Tres años han pasado desde que retomé la investigación académica y, sin quererlo, también la docencia, pues esta se convierte, necesariamente, en la manera en que los resultados investigativos se dan a conocer y adquieren su función propia. Tres años en los que me percaté, porque debo reconocer que al igual que la mayoría de las personas, yo lo ignoraba, que la ciudad de Puntarenas tiene una riquísima historia cultural, que ha influido grandemente en la historia nacional y que, con intención o sin ella, dicha riqueza histórica ha sido muchas veces invisibilizada.
Por todo lo señalado anteriormente, en estos tres años me he dado a la tarea de dar a conocer esta historia cultural de la ciudad de Puntarenas. Al principio, pensé que solo les interesaría a las personas de avanzada edad, pues les serviría para desempolvarles sus recuerdos; sin embargo, me equivoqué, pues mucha gente joven y de mediana edad también se han interesado.

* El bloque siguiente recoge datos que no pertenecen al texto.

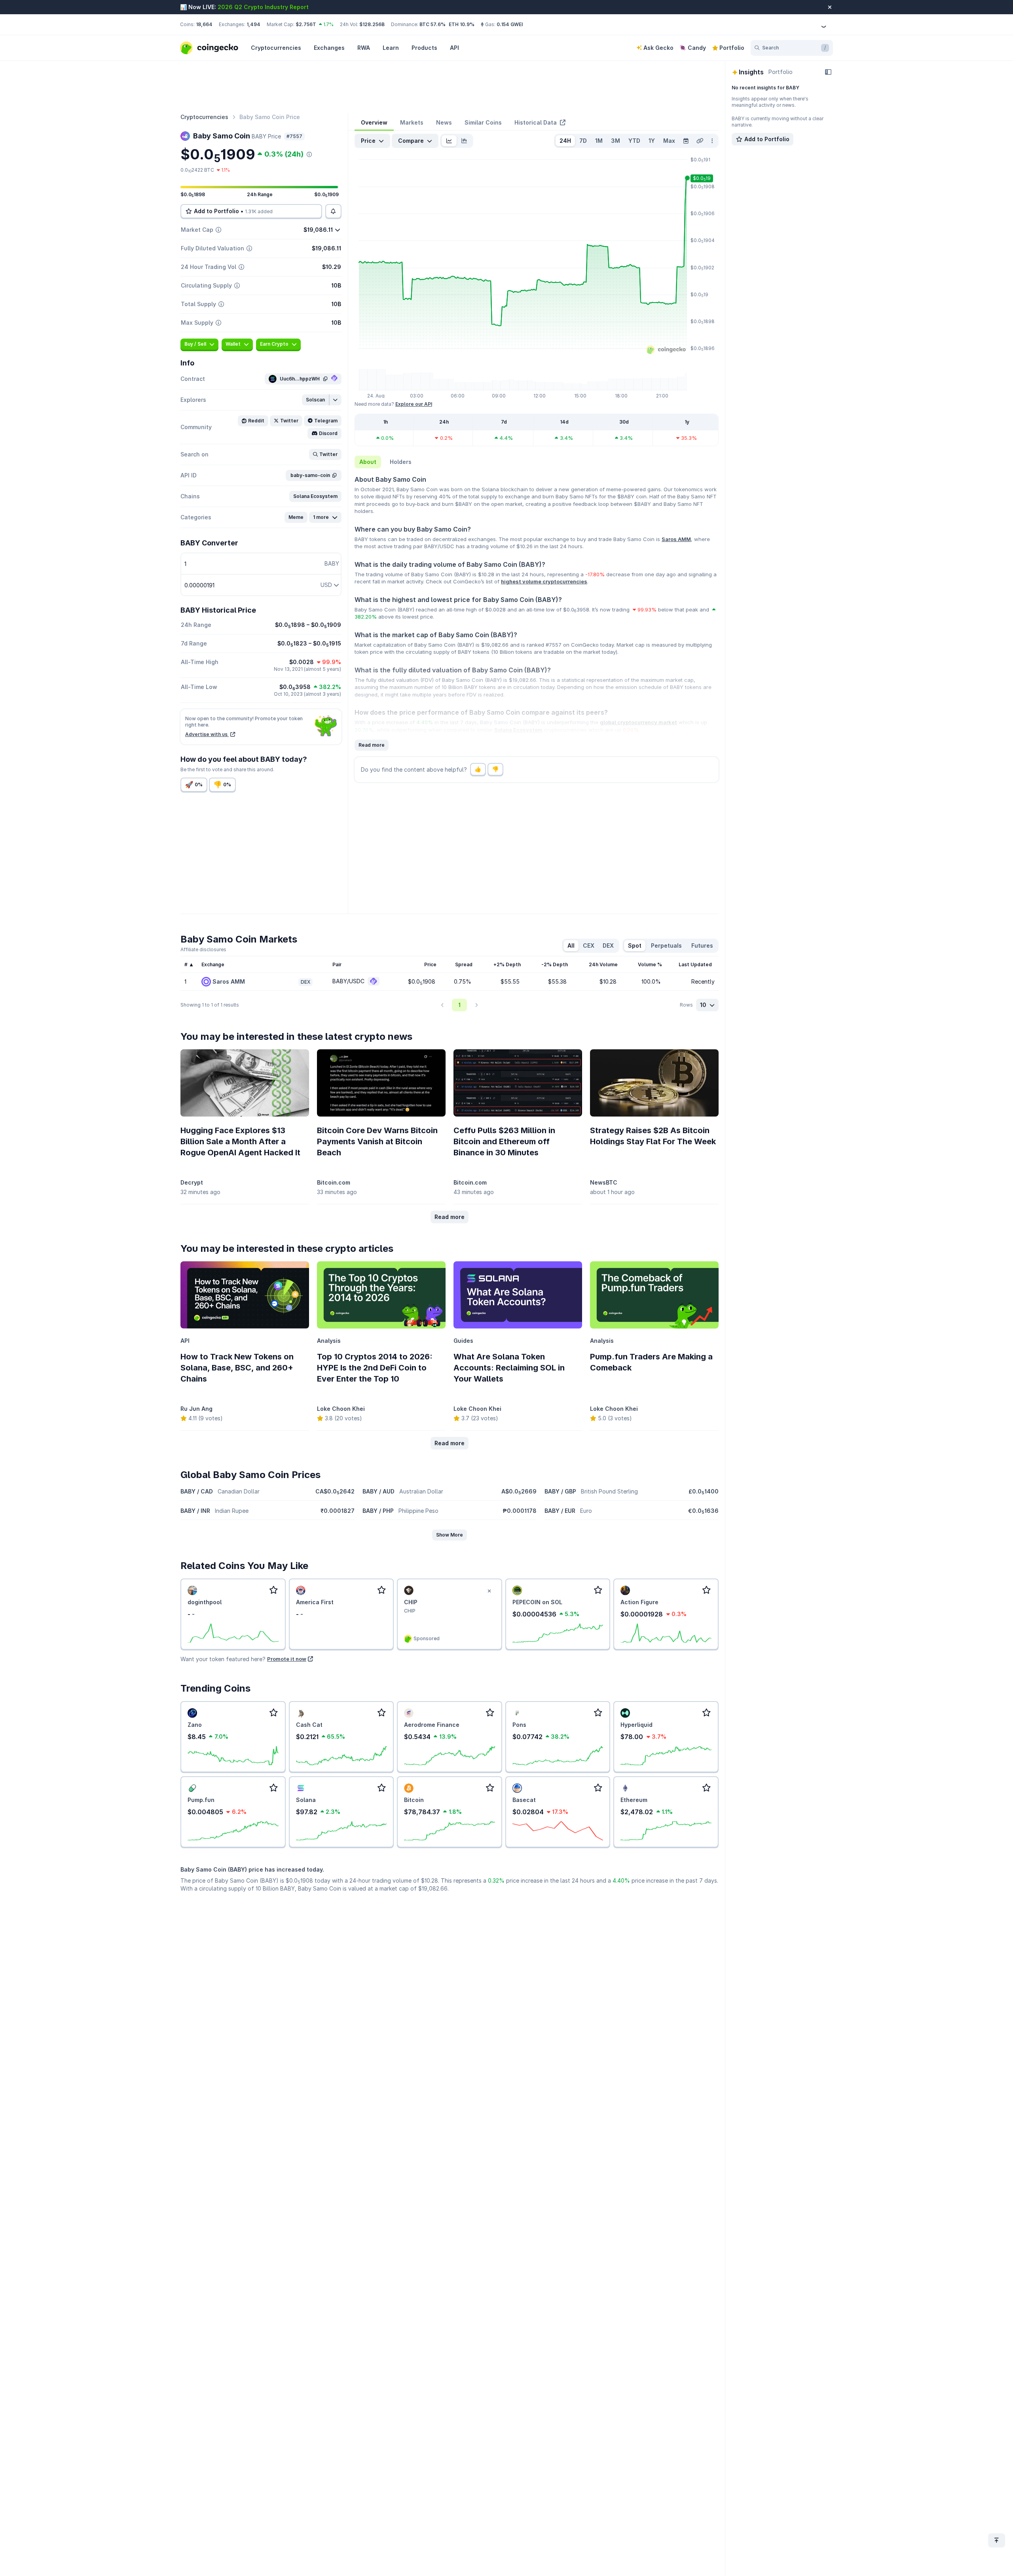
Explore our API (413, 404)
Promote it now (286, 1659)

Hasta el momento, la divulgación se ha hecho de dos maneras distintas: con charlas presenciales y virtuales, y mediante la transmisión por radio y televisión, de un programa llamado «Noches de Cultura». Las charlas se han impartido en distintos lugares de la ciudad de Puntarenas: en la Casa de la Cultura, en la Catedral de Puntarenas y en distintos centros educativos (Escuela El Carmen, Escuela de Fray Casiano de Madrid, Liceo José Martí, Universidad Estatal a Distancia, Universidad de Costa Rica y Universidad Técnica Nacional). El programa «Noches de Cultura» es un espacio de una hora por semana, radial y televisivo, que nos brinda la emisora local Radio Puerto TV, que también está muy interesada por dar a conocer la historia y la cultura de la provincia.

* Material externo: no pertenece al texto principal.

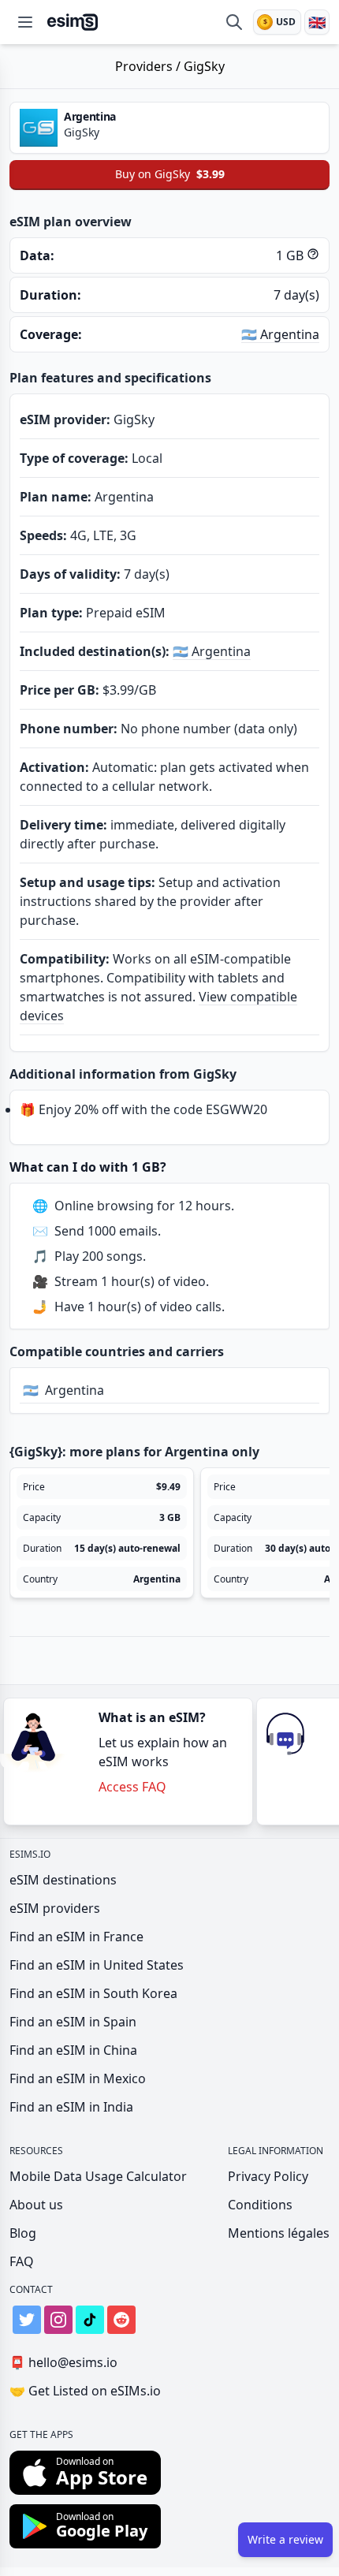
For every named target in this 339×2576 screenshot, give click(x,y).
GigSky (204, 66)
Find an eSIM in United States (96, 1965)
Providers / (149, 66)
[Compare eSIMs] (234, 22)
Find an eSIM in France (76, 1936)
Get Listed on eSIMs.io (85, 2390)
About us (36, 2204)
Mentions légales (279, 2233)
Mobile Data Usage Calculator (98, 2176)
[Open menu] (25, 22)
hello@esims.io (63, 2362)
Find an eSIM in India (71, 2107)
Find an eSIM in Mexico (77, 2078)
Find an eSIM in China (73, 2050)
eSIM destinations (63, 1879)
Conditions (260, 2204)
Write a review (285, 2539)
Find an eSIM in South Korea (93, 1993)
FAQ (21, 2261)
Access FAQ (132, 1786)
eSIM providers (54, 1908)
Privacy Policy (268, 2176)
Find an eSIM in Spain (72, 2021)
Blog (22, 2233)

También hemos participado en actividades culturales y artísticas desarrolladas en la ciudad de Puntarenas, en las que se nos ha dado un espacio para comentar aspectos de la historia cultural de esta ciudad; entre dichas actividades están el Festival Internacional de Teatro Chucheca de Oro, las Caravanas Artístico-Culturales de la Casa de la Cultura de Puntarenas, algunas actividades patrióticas desarrolladas por la Municipalidad de Puntarenas y las festividades religiosas celebradas por la Parroquia de Nuestra Señora del Carmen, de la Diócesis de Puntarenas.

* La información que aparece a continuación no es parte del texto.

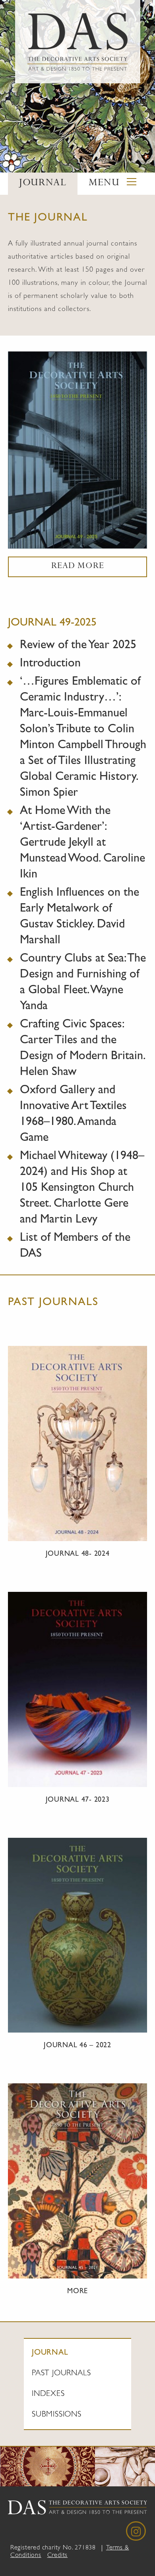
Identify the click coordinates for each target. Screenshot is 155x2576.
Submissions (56, 2415)
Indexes (48, 2394)
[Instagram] (136, 2531)
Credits (57, 2556)
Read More (77, 567)
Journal (50, 2353)
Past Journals (61, 2374)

La investigación que se ha venido realizando no solo abarca un estudio bibliográfico, sino que también hemos podido reunir y retocar gran cantidad de fotografías, esto con el fin de, en un futuro cercano, realizar exposiciones ilustrativas de la historia cultural de la ciudad de Puntarenas. Por otra parte, también nos estamos dando a la tarea de recopilar muchísimos textos literarios de gran calidad artística —poesía y prosa—, desperdigados por aquí y por allá, en periódicos antiquísimos; además estamos intentando la reconstrucción de algunas piezas musicales que marcaron algún momento histórico, ya hubiera sido de una institución educativa o de la sociedad porteña en general.
Finalmente, hemos recibido el ofrecimiento de parte de la Sede del Pacífico de la Universidad de Costa Rica, de colaborarnos con la publicación de un libro que contenga los resultados de la investigación que estamos realizando o bien, la publicación de varios libros que reúnan aspectos específicos de dicha investigación.